▸ Request
Recast all of the rows below as a numbered list, with one line per entry and every blank line omitted.
_ _ _ _ _ _ _
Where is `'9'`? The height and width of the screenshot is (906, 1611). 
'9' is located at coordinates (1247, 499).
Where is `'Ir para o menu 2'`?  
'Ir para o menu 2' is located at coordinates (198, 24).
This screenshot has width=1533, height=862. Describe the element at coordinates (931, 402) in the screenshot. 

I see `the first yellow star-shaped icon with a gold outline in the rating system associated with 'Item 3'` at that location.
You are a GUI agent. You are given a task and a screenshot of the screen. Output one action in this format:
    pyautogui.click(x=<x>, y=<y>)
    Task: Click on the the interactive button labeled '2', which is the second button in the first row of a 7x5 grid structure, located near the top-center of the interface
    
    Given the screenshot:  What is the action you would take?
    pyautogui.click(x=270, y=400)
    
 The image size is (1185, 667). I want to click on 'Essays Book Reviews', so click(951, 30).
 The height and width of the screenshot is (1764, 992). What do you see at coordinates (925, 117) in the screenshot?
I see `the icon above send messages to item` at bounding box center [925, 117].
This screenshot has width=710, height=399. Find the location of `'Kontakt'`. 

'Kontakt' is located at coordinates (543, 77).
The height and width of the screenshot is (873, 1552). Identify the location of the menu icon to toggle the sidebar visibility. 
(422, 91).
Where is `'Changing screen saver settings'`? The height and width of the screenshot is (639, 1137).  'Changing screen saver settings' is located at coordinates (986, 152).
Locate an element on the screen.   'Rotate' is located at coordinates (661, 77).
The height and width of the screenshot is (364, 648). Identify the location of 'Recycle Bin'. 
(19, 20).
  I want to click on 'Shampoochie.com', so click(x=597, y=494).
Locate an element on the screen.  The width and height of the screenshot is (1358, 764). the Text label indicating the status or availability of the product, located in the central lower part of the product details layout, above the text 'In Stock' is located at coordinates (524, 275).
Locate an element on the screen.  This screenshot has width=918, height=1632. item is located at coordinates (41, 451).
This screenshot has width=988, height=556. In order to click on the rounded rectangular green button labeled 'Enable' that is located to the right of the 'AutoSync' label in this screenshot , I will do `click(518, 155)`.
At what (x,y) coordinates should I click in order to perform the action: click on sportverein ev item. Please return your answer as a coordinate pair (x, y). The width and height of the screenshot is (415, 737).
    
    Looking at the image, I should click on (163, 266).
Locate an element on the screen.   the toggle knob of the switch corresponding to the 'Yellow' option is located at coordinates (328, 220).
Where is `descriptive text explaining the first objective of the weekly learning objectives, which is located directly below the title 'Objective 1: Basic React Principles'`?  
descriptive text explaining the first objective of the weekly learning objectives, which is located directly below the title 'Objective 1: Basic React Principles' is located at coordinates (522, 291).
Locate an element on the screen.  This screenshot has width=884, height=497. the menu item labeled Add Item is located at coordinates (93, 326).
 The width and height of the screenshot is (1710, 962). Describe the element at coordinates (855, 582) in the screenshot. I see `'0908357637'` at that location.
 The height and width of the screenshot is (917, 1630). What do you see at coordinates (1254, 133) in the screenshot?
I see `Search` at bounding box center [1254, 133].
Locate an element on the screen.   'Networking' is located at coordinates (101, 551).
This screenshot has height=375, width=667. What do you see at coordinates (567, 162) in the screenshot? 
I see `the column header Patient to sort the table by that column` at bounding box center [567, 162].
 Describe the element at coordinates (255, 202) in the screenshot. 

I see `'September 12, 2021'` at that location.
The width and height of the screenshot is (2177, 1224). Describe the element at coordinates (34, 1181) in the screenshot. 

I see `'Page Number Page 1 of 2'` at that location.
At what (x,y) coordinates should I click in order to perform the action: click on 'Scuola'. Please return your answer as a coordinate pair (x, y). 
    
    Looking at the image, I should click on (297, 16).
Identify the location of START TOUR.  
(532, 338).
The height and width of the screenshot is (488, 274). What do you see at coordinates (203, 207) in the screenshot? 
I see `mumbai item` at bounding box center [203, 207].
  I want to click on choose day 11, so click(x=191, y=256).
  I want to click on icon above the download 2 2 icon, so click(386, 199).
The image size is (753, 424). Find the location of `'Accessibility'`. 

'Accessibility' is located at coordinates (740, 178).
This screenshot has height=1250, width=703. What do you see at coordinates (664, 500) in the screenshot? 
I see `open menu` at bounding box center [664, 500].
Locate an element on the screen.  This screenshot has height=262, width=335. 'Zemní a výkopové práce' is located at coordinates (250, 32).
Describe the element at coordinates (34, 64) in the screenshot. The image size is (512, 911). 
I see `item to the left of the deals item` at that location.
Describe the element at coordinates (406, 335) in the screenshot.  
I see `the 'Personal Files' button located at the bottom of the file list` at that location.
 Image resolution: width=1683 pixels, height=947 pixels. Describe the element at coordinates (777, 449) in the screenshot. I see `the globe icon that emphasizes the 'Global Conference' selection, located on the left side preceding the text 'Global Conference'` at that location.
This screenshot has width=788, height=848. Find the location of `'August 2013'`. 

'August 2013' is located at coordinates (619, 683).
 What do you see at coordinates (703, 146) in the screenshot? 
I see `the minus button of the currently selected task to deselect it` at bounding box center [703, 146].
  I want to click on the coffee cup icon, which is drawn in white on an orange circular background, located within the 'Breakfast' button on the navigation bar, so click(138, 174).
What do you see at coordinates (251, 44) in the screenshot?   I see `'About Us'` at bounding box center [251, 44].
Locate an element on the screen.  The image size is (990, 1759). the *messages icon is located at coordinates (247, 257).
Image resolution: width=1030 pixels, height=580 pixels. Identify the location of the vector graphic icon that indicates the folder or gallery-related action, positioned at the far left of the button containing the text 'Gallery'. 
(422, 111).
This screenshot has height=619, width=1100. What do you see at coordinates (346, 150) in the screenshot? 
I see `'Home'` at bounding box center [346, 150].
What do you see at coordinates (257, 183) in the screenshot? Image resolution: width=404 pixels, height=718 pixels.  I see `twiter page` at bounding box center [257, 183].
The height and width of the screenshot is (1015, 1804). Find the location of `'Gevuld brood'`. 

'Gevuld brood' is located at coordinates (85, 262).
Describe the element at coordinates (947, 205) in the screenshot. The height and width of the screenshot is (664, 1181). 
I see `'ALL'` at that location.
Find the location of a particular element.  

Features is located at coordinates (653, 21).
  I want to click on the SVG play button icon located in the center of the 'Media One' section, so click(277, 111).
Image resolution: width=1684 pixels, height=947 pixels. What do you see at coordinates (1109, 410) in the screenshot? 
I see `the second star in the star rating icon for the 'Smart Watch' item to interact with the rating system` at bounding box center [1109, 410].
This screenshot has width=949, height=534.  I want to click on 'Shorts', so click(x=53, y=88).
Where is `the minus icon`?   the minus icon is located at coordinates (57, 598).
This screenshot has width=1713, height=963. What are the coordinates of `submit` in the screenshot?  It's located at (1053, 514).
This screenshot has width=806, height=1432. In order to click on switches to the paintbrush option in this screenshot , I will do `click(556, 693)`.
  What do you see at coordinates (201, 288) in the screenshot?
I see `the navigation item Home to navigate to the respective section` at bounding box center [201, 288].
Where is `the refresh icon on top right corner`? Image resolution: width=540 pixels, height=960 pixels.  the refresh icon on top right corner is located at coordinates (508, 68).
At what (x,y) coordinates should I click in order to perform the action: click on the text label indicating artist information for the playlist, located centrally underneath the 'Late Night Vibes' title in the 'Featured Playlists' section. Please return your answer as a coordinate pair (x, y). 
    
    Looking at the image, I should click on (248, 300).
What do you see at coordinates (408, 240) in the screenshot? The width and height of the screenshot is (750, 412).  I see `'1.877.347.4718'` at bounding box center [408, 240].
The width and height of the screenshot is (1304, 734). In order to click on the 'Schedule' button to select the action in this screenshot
_ _ _ _ _ _ _
▸ Response to this task
1. Where is `'9'`? The height and width of the screenshot is (906, 1611). 
2. '9' is located at coordinates (1247, 499).
3. Where is `'Ir para o menu 2'`?  
4. 'Ir para o menu 2' is located at coordinates (198, 24).
5. This screenshot has width=1533, height=862. Describe the element at coordinates (931, 402) in the screenshot. 
6. I see `the first yellow star-shaped icon with a gold outline in the rating system associated with 'Item 3'` at that location.
7. You are a GUI agent. You are given a task and a screenshot of the screen. Output one action in this format:
8.     pyautogui.click(x=<x>, y=<y>)
9.     Task: Click on the the interactive button labeled '2', which is the second button in the first row of a 7x5 grid structure, located near the top-center of the interface
10.     Given the screenshot:  What is the action you would take?
11.     pyautogui.click(x=270, y=400)
12.  The image size is (1185, 667). I want to click on 'Essays Book Reviews', so click(951, 30).
13.  The height and width of the screenshot is (1764, 992). What do you see at coordinates (925, 117) in the screenshot?
14. I see `the icon above send messages to item` at bounding box center [925, 117].
15. This screenshot has width=710, height=399. Find the location of `'Kontakt'`. 
16. 'Kontakt' is located at coordinates (543, 77).
17. The height and width of the screenshot is (873, 1552). Identify the location of the menu icon to toggle the sidebar visibility. 
18. (422, 91).
19. Where is `'Changing screen saver settings'`? The height and width of the screenshot is (639, 1137).  'Changing screen saver settings' is located at coordinates (986, 152).
20. Locate an element on the screen.   'Rotate' is located at coordinates (661, 77).
21. The height and width of the screenshot is (364, 648). Identify the location of 'Recycle Bin'. 
22. (19, 20).
23.   I want to click on 'Shampoochie.com', so click(x=597, y=494).
24. Locate an element on the screen.  The width and height of the screenshot is (1358, 764). the Text label indicating the status or availability of the product, located in the central lower part of the product details layout, above the text 'In Stock' is located at coordinates (524, 275).
25. Locate an element on the screen.  This screenshot has width=918, height=1632. item is located at coordinates (41, 451).
26. This screenshot has width=988, height=556. In order to click on the rounded rectangular green button labeled 'Enable' that is located to the right of the 'AutoSync' label in this screenshot , I will do `click(518, 155)`.
27. At what (x,y) coordinates should I click in order to perform the action: click on sportverein ev item. Please return your answer as a coordinate pair (x, y). The width and height of the screenshot is (415, 737).
28.     Looking at the image, I should click on (163, 266).
29. Locate an element on the screen.   the toggle knob of the switch corresponding to the 'Yellow' option is located at coordinates (328, 220).
30. Where is `descriptive text explaining the first objective of the weekly learning objectives, which is located directly below the title 'Objective 1: Basic React Principles'`?  
31. descriptive text explaining the first objective of the weekly learning objectives, which is located directly below the title 'Objective 1: Basic React Principles' is located at coordinates (522, 291).
32. Locate an element on the screen.  This screenshot has width=884, height=497. the menu item labeled Add Item is located at coordinates (93, 326).
33.  The width and height of the screenshot is (1710, 962). Describe the element at coordinates (855, 582) in the screenshot. I see `'0908357637'` at that location.
34.  The height and width of the screenshot is (917, 1630). What do you see at coordinates (1254, 133) in the screenshot?
35. I see `Search` at bounding box center [1254, 133].
36. Locate an element on the screen.   'Networking' is located at coordinates (101, 551).
37. This screenshot has height=375, width=667. What do you see at coordinates (567, 162) in the screenshot? 
38. I see `the column header Patient to sort the table by that column` at bounding box center [567, 162].
39.  Describe the element at coordinates (255, 202) in the screenshot. 
40. I see `'September 12, 2021'` at that location.
41. The width and height of the screenshot is (2177, 1224). Describe the element at coordinates (34, 1181) in the screenshot. 
42. I see `'Page Number Page 1 of 2'` at that location.
43. At what (x,y) coordinates should I click in order to perform the action: click on 'Scuola'. Please return your answer as a coordinate pair (x, y). 
44.     Looking at the image, I should click on (297, 16).
45. Identify the location of START TOUR.  
46. (532, 338).
47. The height and width of the screenshot is (488, 274). What do you see at coordinates (203, 207) in the screenshot? 
48. I see `mumbai item` at bounding box center [203, 207].
49.   I want to click on choose day 11, so click(x=191, y=256).
50.   I want to click on icon above the download 2 2 icon, so click(386, 199).
51. The image size is (753, 424). Find the location of `'Accessibility'`. 
52. 'Accessibility' is located at coordinates (740, 178).
53. This screenshot has height=1250, width=703. What do you see at coordinates (664, 500) in the screenshot? 
54. I see `open menu` at bounding box center [664, 500].
55. Locate an element on the screen.  This screenshot has height=262, width=335. 'Zemní a výkopové práce' is located at coordinates (250, 32).
56. Describe the element at coordinates (34, 64) in the screenshot. The image size is (512, 911). 
57. I see `item to the left of the deals item` at that location.
58. Describe the element at coordinates (406, 335) in the screenshot.  
59. I see `the 'Personal Files' button located at the bottom of the file list` at that location.
60.  Image resolution: width=1683 pixels, height=947 pixels. Describe the element at coordinates (777, 449) in the screenshot. I see `the globe icon that emphasizes the 'Global Conference' selection, located on the left side preceding the text 'Global Conference'` at that location.
61. This screenshot has width=788, height=848. Find the location of `'August 2013'`. 
62. 'August 2013' is located at coordinates (619, 683).
63.  What do you see at coordinates (703, 146) in the screenshot? 
64. I see `the minus button of the currently selected task to deselect it` at bounding box center [703, 146].
65.   I want to click on the coffee cup icon, which is drawn in white on an orange circular background, located within the 'Breakfast' button on the navigation bar, so click(138, 174).
66. What do you see at coordinates (251, 44) in the screenshot?   I see `'About Us'` at bounding box center [251, 44].
67. Locate an element on the screen.  The image size is (990, 1759). the *messages icon is located at coordinates (247, 257).
68. Image resolution: width=1030 pixels, height=580 pixels. Identify the location of the vector graphic icon that indicates the folder or gallery-related action, positioned at the far left of the button containing the text 'Gallery'. 
69. (422, 111).
70. This screenshot has height=619, width=1100. What do you see at coordinates (346, 150) in the screenshot? 
71. I see `'Home'` at bounding box center [346, 150].
72. What do you see at coordinates (257, 183) in the screenshot? Image resolution: width=404 pixels, height=718 pixels.  I see `twiter page` at bounding box center [257, 183].
73. The height and width of the screenshot is (1015, 1804). Find the location of `'Gevuld brood'`. 
74. 'Gevuld brood' is located at coordinates (85, 262).
75. Describe the element at coordinates (947, 205) in the screenshot. The height and width of the screenshot is (664, 1181). 
76. I see `'ALL'` at that location.
77. Find the location of a particular element.  
78. Features is located at coordinates (653, 21).
79.   I want to click on the SVG play button icon located in the center of the 'Media One' section, so click(277, 111).
80. Image resolution: width=1684 pixels, height=947 pixels. What do you see at coordinates (1109, 410) in the screenshot? 
81. I see `the second star in the star rating icon for the 'Smart Watch' item to interact with the rating system` at bounding box center [1109, 410].
82. This screenshot has width=949, height=534.  I want to click on 'Shorts', so click(x=53, y=88).
83. Where is `the minus icon`?   the minus icon is located at coordinates (57, 598).
84. This screenshot has width=1713, height=963. What are the coordinates of `submit` in the screenshot?  It's located at (1053, 514).
85. This screenshot has width=806, height=1432. In order to click on switches to the paintbrush option in this screenshot , I will do `click(556, 693)`.
86.   What do you see at coordinates (201, 288) in the screenshot?
87. I see `the navigation item Home to navigate to the respective section` at bounding box center [201, 288].
88. Where is `the refresh icon on top right corner`? Image resolution: width=540 pixels, height=960 pixels.  the refresh icon on top right corner is located at coordinates (508, 68).
89. At what (x,y) coordinates should I click in order to perform the action: click on the text label indicating artist information for the playlist, located centrally underneath the 'Late Night Vibes' title in the 'Featured Playlists' section. Please return your answer as a coordinate pair (x, y). 
90.     Looking at the image, I should click on (248, 300).
91. What do you see at coordinates (408, 240) in the screenshot? The width and height of the screenshot is (750, 412).  I see `'1.877.347.4718'` at bounding box center [408, 240].
92. The width and height of the screenshot is (1304, 734). In order to click on the 'Schedule' button to select the action in this screenshot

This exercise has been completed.